Michigan State is the +450 second favorite but hasn't looked totally overpowering in wins over Delaware and especially Harvard. That said, Virginia was trailing No. 16 seed Coastal Carolina by double digits in the first half of the Cavaliers' opening game. I'd be rather surprised if MSU-Virginia isn't the lowest-scoring game in the Sweet 16 with a total of 127. Arizona-San Diego State has a lower total at 121.5, but they combined for 129 points in a nine-point Arizona win at SDSU on Nov. 14. The Wildcats have looked arguably the most impressive thus far as they thumped a good Gonzaga team in the Round of 32. The Cats have jumped Louisville (+500) at +475 on the national title odds.
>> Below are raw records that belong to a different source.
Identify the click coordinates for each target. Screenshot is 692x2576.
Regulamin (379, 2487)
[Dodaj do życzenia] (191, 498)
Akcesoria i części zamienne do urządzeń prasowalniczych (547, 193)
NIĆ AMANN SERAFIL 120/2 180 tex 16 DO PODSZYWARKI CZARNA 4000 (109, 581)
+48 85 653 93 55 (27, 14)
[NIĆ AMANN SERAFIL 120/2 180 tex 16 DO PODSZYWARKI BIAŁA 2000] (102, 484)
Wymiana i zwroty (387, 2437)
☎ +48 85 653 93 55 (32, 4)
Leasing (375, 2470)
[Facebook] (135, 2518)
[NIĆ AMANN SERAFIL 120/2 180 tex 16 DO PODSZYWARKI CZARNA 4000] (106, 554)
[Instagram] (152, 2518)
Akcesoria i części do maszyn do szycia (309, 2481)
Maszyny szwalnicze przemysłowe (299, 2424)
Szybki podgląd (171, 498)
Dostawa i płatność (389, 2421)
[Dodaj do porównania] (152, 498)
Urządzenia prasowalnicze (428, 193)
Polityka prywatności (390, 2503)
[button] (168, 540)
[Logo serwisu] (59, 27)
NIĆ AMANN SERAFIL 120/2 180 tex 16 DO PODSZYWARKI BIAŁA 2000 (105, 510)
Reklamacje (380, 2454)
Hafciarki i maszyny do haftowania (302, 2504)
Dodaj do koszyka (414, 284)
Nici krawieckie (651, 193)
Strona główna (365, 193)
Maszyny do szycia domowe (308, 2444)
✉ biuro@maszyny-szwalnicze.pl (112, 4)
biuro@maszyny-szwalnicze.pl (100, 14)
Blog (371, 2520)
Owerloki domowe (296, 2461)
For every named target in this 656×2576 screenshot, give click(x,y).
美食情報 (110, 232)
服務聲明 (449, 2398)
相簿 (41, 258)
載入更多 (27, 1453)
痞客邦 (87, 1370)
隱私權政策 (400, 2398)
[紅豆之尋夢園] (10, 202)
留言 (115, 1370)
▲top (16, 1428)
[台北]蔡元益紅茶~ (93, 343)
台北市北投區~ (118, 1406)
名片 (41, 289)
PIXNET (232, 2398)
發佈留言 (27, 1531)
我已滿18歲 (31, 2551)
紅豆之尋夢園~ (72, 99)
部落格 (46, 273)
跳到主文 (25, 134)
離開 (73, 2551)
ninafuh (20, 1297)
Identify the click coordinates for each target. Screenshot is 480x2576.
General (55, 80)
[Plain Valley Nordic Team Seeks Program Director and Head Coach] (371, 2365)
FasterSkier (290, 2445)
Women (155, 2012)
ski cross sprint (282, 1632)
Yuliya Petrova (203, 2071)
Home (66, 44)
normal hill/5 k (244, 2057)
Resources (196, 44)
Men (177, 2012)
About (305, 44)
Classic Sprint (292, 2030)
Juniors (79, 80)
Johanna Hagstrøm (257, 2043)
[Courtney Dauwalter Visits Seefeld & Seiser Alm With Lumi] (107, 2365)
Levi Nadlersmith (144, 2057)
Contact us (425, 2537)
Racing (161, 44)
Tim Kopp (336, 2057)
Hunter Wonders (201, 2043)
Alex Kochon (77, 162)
No other team is below +1000.
Louisville-Kentucky is the other regular-season rematch in the Sweet 16, and the Cardinals are five-point favorites even though they lost fairly soundly in Lexington in late December. I believe that will be the highest-scoring game of the weekend with both teams pressuring each other like crazy. The total is 138.5, behind only UConn-ISU at 146.
It looks as if the No. 2 seed drought continues as that seed hasn't won a title since 2004. At best only one can make the championship game as Wisconsin and Michigan would have to meet in the Final Four, but I see neither getting there. Tennessee looks like great value to cut down the nets right now at +2800 as the Vols are rolling. UT is just a 1.5-point dog against Michigan.
My updated Final Four picks are Florida, Michigan State, Arizona and, yes, Tennessee. The Vols are my only change from the start of the tourney. UT will beat Michigan and then a very physically and emotionally gassed UofL-Kentucky winner.
Most Outstanding Player
I can see why the books release Most Outstanding Player odds now , because it gets you to bet on guys who won't even make the Final Four and it's like found money for the sportsbooks. Remember, that award is for the Final Four, not the entire tournament. Your only value for betting now is getting longer odds on some guys, but you are throwing away money on a lot of them.
Florida guard Scottie Wilbekin is the +700 favorite, followed by Louisville's Russ Smith, who might have won it last year if not for a terrible championship game against Michigan. Michigan State's Adreian Payne and Gary Harris and Arizona's Nick Johnson (all +1000) round out the favorites.
Payne had the game of the tournament thus far with 41 points in the opener against undersized Delaware. I say MSU has the clearest path to the Final Four -- I project wins over No. 1 Virginia and No. 3 Iowa State (which lost one of its best players, Georges Niang, to a season-ending injury in the Round of 64) -- so I'd probably lean Payne. Should Sparty face a smallish team, Payne, at 6-foot-10, can post up. Against a big team (like Arizona) or a zone, he can also hit from 3-point range. Louisville's Luke Hancock is +1800 to repeat. He was the first reserve to win MOP but starts now. Hancock led Louisville with 21 points in the Round of 32 win over Saint Louis. No one has repeated as MOP since UCLA's Bill Walton in 1972-73.